19 February 2010, 22:10

Strasbourg Court fines Russia for disappearances in Chechnya

The Russian Federation has lost two more cases at the European Court on Human Rights (ECtHR) on complaints of residents of Chechnya on disappearances of their relatives. The statement of the ECtHR prescribes that Moscow shall pay out 120,000 to the applicants, plus legal costs.

The first claim was filed by parents of a Chechen Zurab Iriskhanov. According to the Court, a group of armed people took Zurab away from his house on June 19, 2002; and his traces were lost afterwards.

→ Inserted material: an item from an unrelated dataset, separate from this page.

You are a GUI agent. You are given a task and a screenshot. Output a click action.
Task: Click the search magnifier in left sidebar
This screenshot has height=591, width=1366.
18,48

The Chamber of the Court has ruled that Russian authorities had broken the European Convention on Protection of Human Rights and Fundamental Freedoms (ECHR): Articles 2 (right to life and efficient inquiry), 3 (prohibition of inhuman and degrading treatment), 5 (right to freedom and person immunity) and 13 (right to efficient legal defence). Russian authorities shall pay to Iriskhanov's parents 60,000 euros for moral damage and 5500 euros to compensate legal costs.

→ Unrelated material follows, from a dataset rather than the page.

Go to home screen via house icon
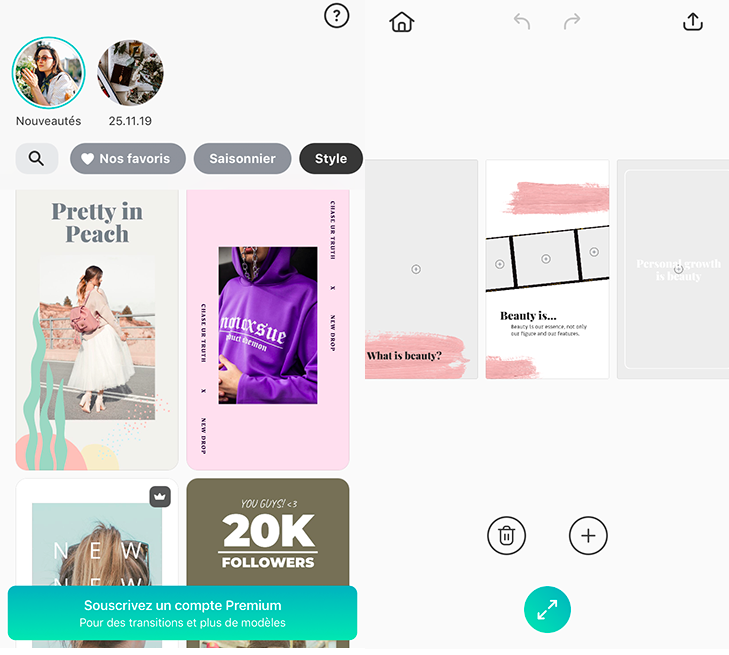729x655 pixels. tap(401, 22)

The claimant in the second case was the wife of Abu Aliev, a resident of Grozny, kidnapped by armed people in camouflage on October 29, 2002. In the opinion of the judges, the same articles of the ECHR were broken in this case as in the first one, as the "Kommersant" writes. The Court has obliged the Russian authorities to compensate the claimant with 60,000 euros for moral damage and pay 1650 euros of legal costs.